▶ Exercise goal: Within the listing below, how many lines hold the string "will"? Only the number is wanted.

::::::::

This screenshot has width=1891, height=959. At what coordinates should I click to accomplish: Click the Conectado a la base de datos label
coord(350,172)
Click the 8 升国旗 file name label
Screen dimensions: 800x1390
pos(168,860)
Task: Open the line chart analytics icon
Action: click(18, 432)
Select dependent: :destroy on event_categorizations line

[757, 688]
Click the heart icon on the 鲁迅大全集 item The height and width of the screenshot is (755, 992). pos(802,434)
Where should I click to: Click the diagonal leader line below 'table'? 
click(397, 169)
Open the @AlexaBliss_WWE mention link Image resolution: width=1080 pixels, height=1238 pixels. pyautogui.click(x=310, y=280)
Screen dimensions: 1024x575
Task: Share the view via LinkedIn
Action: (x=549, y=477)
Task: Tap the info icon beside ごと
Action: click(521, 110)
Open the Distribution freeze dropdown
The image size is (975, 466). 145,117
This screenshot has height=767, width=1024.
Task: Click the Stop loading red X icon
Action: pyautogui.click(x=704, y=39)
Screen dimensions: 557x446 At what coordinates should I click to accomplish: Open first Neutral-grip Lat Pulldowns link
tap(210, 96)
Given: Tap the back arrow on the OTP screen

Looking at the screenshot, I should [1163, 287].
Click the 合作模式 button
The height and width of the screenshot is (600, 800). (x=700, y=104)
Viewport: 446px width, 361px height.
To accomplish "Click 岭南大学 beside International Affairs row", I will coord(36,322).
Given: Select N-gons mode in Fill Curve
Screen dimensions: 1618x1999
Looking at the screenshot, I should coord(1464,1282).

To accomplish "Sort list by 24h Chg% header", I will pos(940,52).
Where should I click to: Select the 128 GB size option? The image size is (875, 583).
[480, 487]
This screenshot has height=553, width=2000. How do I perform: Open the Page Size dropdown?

::::::::

▶ Output of the exercise: 2